If we step back and look at employer-employee relationships in Wisconsin for the past century, the obvious good news is that through a combination of federal and state legislation passed over the years, as an employee you have more rights and more protections today than ever before. But sometimes this progress can be more than a little confusing. You now have a plethora of statutory and regulatory protections that range from protecting you against discrimination in hiring, to ensuring that you have a safe place to work and are not subject to discrimination on the job, to rights that are available when you have changed family circumstances, and rights against being terminated unfairly.
How do you keep track of them all?
For example, when someone refers to the Family Medical Leave Act, should it occur to you to ask, “Which one?” There is a federal law, and a Wisconsin state law that both go by the same name. Which applies to you in any given situation? What are the requirements to qualify for their benefits and protections? Are these laws exclusive of one another, or complimentary? How can you tell? You could try reading the laws themselves and court opinions interpreting them, but unless you are an attorney experienced with Wisconsin labor law that could prove to be a daunting and ultimately frustrating task.
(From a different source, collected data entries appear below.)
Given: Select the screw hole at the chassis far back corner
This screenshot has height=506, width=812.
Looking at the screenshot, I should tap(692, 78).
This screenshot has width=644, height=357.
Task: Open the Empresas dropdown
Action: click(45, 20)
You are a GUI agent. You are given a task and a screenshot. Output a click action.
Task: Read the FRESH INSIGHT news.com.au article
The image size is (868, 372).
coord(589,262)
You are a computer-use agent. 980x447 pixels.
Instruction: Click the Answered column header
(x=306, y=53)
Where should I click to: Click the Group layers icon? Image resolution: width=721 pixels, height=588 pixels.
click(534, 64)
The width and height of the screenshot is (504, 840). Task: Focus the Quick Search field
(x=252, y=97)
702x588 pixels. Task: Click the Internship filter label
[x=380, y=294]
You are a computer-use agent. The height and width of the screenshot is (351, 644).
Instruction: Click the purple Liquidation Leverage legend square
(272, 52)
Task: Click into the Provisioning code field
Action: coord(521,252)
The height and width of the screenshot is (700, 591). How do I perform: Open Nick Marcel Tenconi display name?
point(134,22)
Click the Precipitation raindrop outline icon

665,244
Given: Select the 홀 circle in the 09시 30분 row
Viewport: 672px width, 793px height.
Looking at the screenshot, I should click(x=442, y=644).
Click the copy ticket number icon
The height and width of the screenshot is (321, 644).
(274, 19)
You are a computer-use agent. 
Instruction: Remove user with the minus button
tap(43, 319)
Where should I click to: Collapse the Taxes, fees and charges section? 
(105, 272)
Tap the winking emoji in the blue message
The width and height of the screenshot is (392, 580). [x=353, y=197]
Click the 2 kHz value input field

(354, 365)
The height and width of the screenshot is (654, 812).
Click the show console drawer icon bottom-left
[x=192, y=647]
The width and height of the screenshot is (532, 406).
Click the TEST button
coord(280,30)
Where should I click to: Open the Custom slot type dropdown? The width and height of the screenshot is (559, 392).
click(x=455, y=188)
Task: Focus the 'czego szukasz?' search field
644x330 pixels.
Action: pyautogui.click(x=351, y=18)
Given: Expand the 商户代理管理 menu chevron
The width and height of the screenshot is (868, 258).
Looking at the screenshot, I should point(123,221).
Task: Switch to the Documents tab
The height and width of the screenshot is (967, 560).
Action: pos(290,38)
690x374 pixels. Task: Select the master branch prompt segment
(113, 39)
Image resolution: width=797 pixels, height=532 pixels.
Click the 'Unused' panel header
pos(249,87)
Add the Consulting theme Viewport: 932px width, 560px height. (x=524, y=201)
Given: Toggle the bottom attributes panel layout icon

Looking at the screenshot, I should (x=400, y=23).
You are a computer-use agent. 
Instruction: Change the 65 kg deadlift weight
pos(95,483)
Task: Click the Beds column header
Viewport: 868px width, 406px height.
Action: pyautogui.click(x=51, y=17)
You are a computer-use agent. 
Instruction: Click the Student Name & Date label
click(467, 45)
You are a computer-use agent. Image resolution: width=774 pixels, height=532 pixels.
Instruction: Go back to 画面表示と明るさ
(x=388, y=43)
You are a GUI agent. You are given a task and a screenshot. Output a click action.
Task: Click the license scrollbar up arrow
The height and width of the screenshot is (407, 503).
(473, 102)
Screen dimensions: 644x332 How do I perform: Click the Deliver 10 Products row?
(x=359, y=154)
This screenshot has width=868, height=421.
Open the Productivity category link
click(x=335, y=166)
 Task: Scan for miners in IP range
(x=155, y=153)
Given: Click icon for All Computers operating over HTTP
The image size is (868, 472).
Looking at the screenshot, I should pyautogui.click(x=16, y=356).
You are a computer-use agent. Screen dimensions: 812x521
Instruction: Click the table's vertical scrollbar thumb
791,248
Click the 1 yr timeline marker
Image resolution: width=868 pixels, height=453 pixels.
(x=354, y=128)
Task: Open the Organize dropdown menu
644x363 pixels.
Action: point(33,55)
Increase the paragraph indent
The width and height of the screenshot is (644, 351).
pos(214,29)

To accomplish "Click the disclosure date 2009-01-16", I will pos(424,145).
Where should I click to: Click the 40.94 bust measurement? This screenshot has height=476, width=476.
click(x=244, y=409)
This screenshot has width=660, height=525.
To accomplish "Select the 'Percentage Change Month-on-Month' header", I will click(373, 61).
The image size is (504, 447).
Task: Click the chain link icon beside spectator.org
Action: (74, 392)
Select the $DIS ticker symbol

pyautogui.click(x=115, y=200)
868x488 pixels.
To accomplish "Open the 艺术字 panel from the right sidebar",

Or you can contact us. At Alan C. Olson & Associates, our attorneys are already deeply familiar with both the federal and state FMLA laws, and how they apply to you when you have a baby, or adopt a child, or need to take care of a parent who needs special assistance, or even if you are encountering medical problems of your own. Your family is what is most important to you. Chances are, when you need to take advantage of FMLA provisions, your focus will be on what is best for your family, and not on the mechanics of how the law works. That is what we are for. Dealing with the legal complexities is what we do, so you don’t have to.
If changes to your family situation lead you to want to know how either Wisconsin’s or the federal FMLA will work for you, contact us by telephone at 262-785-9606 or 888-742-9520, or use our online contact resource to learn more and to schedule a no-cost initial consultation.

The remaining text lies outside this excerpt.